- Relator(a)
- Ministro Olindo Menezes
- Órgão julgador
- Primeira Turma
- Data do julgamento
- 06/10/2015
- Data de publicação
- 13/10/2015
STJ – Acórdão, Rel. Ministro Olindo Menezes, Primeira Turma, j. 06/10/2015, p. 13/10/2015
DIREITO ADMINISTRATIVO. RECURSO ESPECIAL. ROMPIMENTO DA BARRAGEM DO CAMARÁ/PB. PRESCRIÇÃO QUINQUENAL DAS AÇÕES INDENIZATÓRIAS EM FACE DO PODER PÚBLICO. RECONHECIMENTO ADMINISTRATIVO DO DANO. INTERRUPÇÃO DA PRESCRIÇÃO. DECRETO Nº 20.910/1932. CONTAGEM DO PRAZO PELA METADE. RECURSO DESPROVIDO. 1. Consoante a jurisprudência desta Corte, "O ato administrativo de reconhecimento do direito pelo devedor importa (a) interrupção do prazo prescricional, caso ainda esteja em curso (art. 202, VI, do CC de 2002); ou (b) sua renúncia, quando já se tenha consumado (art. 191 do CC de 2002).

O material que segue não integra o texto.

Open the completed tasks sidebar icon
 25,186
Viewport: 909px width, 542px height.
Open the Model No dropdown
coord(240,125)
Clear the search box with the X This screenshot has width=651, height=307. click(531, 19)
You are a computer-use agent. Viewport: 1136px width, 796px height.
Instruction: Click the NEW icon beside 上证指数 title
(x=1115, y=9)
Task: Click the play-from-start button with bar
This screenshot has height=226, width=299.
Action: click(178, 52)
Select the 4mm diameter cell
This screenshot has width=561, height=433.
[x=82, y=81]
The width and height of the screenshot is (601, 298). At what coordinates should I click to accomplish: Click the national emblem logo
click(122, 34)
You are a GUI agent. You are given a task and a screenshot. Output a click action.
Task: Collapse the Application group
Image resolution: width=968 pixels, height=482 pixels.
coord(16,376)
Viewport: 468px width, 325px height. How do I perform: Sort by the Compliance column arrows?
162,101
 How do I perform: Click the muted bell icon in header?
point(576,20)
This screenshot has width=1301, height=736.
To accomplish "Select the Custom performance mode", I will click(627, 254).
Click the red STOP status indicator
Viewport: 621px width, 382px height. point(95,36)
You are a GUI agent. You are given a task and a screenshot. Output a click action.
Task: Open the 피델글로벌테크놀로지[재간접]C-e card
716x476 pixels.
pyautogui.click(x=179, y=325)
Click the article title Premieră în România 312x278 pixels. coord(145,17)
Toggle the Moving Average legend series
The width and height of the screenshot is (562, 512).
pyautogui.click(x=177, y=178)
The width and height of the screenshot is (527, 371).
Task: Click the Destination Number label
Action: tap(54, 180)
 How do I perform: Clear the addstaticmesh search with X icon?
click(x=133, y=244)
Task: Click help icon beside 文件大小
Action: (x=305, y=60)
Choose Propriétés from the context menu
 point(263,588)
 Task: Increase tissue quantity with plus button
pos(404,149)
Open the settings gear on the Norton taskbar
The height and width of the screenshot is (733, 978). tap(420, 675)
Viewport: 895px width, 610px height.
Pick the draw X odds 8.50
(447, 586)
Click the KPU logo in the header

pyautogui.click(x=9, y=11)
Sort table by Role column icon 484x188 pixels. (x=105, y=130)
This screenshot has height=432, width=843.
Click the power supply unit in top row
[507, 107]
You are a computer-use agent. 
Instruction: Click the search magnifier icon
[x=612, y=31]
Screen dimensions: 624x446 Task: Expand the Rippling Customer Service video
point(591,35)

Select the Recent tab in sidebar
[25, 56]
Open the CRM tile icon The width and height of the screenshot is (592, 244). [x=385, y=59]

Interrompido o prazo, a prescrição volta a correr pela metade (dois anos e meio) a contar da data do ato que a interrompeu ou do último ato ou termo do respectivo processo, nos termos do que dispõe o art. 9º do Decreto n.º 20.910/32." (AgRg no REsp 1329574/RS, Rel. Ministro HUMBERTO MARTINS, DJe 19/05/2015) 2. Na hipótese, reconhecido o dano espontaneamente pelo devedor durante o decurso do prazo prescricional, não há que se falar em renúncia, senão em interrupção, devendo o prazo ser contado pela metade (dois anos e meio) a partir da prática do ato interruptivo, em 2006 (Decreto-lei 20.910/1932 - art. 9º). Quando proposta a ação, em 2010, a prescrição já se consumara há mais de um ano. 3. Recurso especial desprovido. (REsp n. 1.451.798/PB, relator Ministro Olindo Menezes (Desembargador Convocado do TRF 1ª REGIÃO), Primeira Turma, julgado em 6/10/2015, DJe de 13/10/2015.)